# Sind Digitalkameras "schön Wetter- Kameras?



## Lara5 (17. November 2004)

Habe auch den Einstieg in die digitale Fotografie gewagt.- Ganz neu – Es ist schon eine ziemliche Umstellung! Irgendwie bin ich noch enttäuscht.... Am schlimmsten war die Enttäuschung, als ich vor kurzem meine erste "Feier" mit dieser Digi fotografiert habe. Hole die Kamera raus, mache sie an und! sehe auf dem kleinen Display nichts.. alles dunkel! (Beleuchtung der Party; abgedämmtes Licht und Kerzenschein) Habe den kleinen Bildschirm heller gestellt – trotzdem konnte ich nichts erkennen. Bloß gut, das die Sony Dsc v1 einen Sucher hat. Am PC habe ich dann gesehen, das ich nie so richtig die Bildmitte getroffen habe. Werde wohl zur nächste Party meine gute alte Minolta wieder mitnehmen....
Dafür, das ich kaum was gesehen habe, sind die Bilder doch überraschend gut geworden.
Aber: ist es normal, dass man so wenig auf dem Display bei Dämmerlicht sehen kann? Generel bei Digi-Cam's oder ist das nur bei meiner so? Es war für mein Auge eigentlich hell genug im Raum. Habe ich irgendeine Einstellung übersehen? Bin sowieso noch am Ausprobieren....... Gruß Lara


----------



## Sebastianus (18. November 2004)

iiii, ein Display-Fotografierer ! Also durch den Sucher solltest du genug gesehen haben, oder? Ein Display würde nur mehr Strom verbrauchen wenn es auf weniger Licht auch reagieren müsste - außerdem ist es ja nur ein Extra und keine Notwendigkeit! Im Regelfall kann man mit Digitalen Kameras genau so gut bzw. schlechte Bildeer wiemit einer normalen!


----------



## Lara5 (18. November 2004)

Hi, also irgendwie beruhigt mich deine Antwort. War tatsächlich der Meinung, das Digital-Fotografie nur übers Display funktioniert. Der Rest ist jetzt nur Üben,  Üben......Üben!
Kennst du dich auch mit Sony Akkus aus? (oder jemand anderer?) Wie lange sollte ein gefüllter Akku halten bei einer Auflösung von 5 Mio und ständigem Blitzeinsatz. Ist das normal, dass er nach einer Stunde schon seinen Geist aufgibt? Gruß Lara


----------



## Leugim (18. November 2004)

============

--- ARBEITSANWEISUNGEN ---
(a) Welche Kamera benutzt Lara5 laut dem Dokumenttext?
(b) Fasse den Dokumenttext in zwei Sätzen zusammen.
(c) Gib aus dem Dokumenttext den Abschnitt unverändert aus, der mit „## Lara5 (17.“ beginnt und mit „Minolta wieder mitnehmen....“ endet.

============

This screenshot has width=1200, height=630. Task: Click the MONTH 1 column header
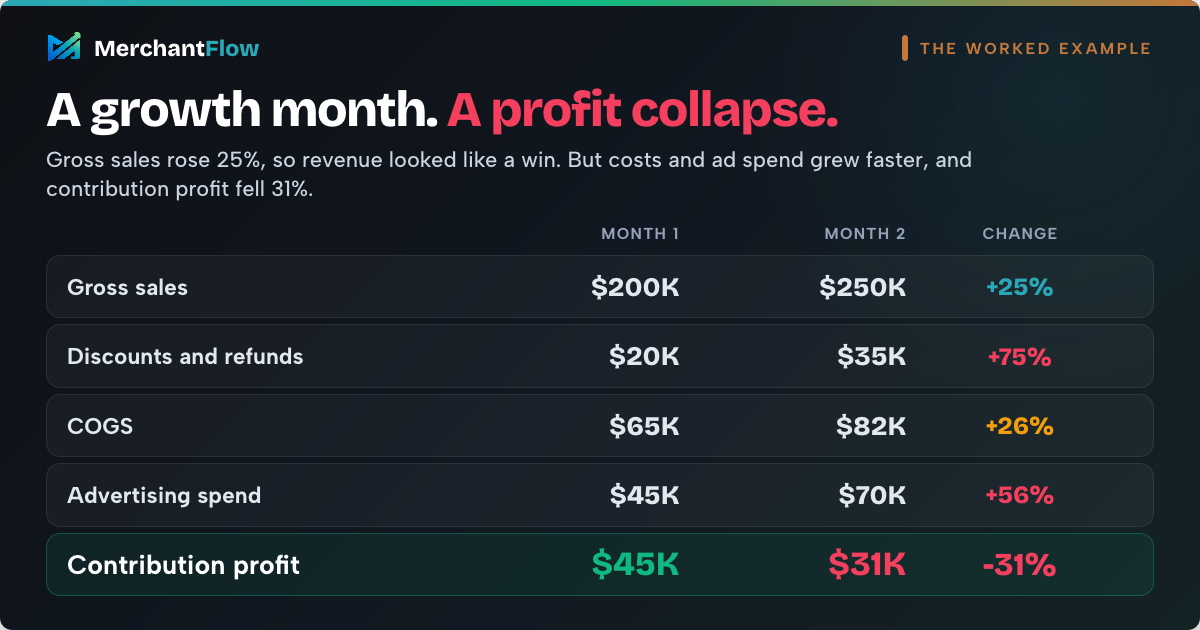coord(640,234)
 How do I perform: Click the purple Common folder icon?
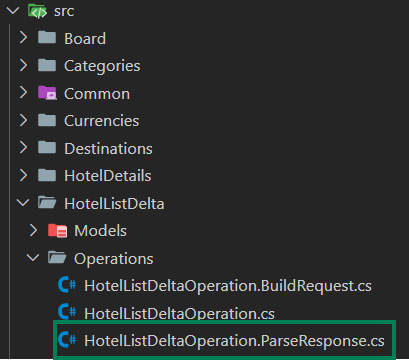coord(47,93)
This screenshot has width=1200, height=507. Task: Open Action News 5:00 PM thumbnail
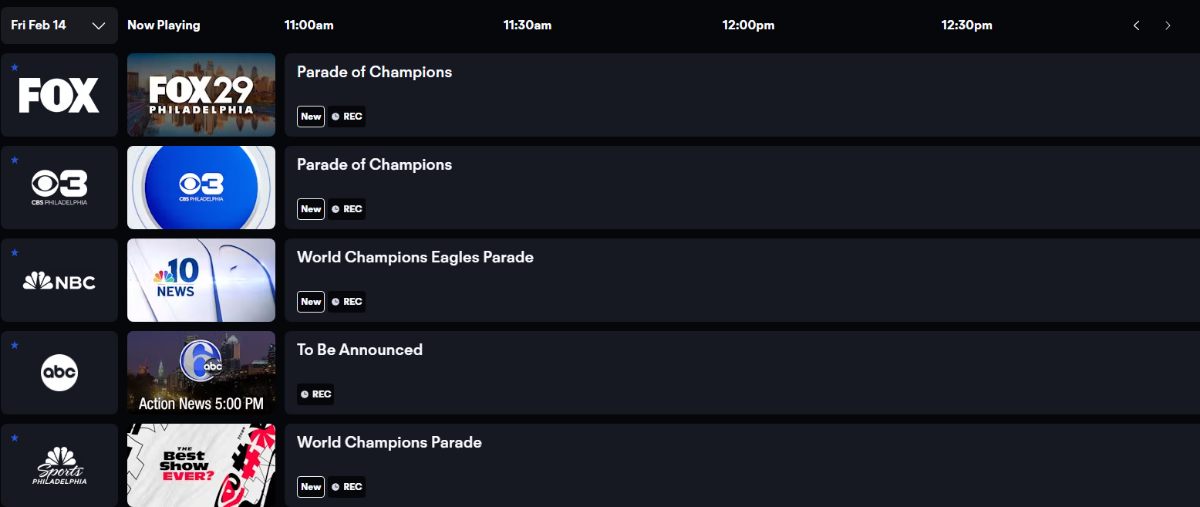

============

--- ANTWORTEN JE AUFGABE ---
(a) Die Sony Dsc v1.

(b) Lara5 berichtet, dass sie bei gedämpftem Partylicht auf dem Display ihrer neuen Digitalkamera nichts erkennen konnte, und fragt, ob das bei Digitalkameras normal ist. Sebastianus antwortet, durch den Sucher hätte sie genug sehen sollen, da das Display nur ein Extra sei, woraufhin Lara5 sich beruhigt zeigt und nach der Akkulaufzeit bei ständigem Blitzeinsatz fragt.

(c)
## Lara5 (17. November 2004)

Habe auch den Einstieg in die digitale Fotografie gewagt.- Ganz neu – Es ist schon eine ziemliche Umstellung! Irgendwie bin ich noch enttäuscht.... Am schlimmsten war die Enttäuschung, als ich vor kurzem meine erste "Feier" mit dieser Digi fotografiert habe. Hole die Kamera raus, mache sie an und! sehe auf dem kleinen Display nichts.. alles dunkel! (Beleuchtung der Party; abgedämmtes Licht und Kerzenschein) Habe den kleinen Bildschirm heller gestellt – trotzdem konnte ich nichts erkennen. Bloß gut, das die Sony Dsc v1 einen Sucher hat. Am PC habe ich dann gesehen, das ich nie so richtig die Bildmitte getroffen habe. Werde wohl zur nächste Party meine gute alte Minolta wieder mitnehmen....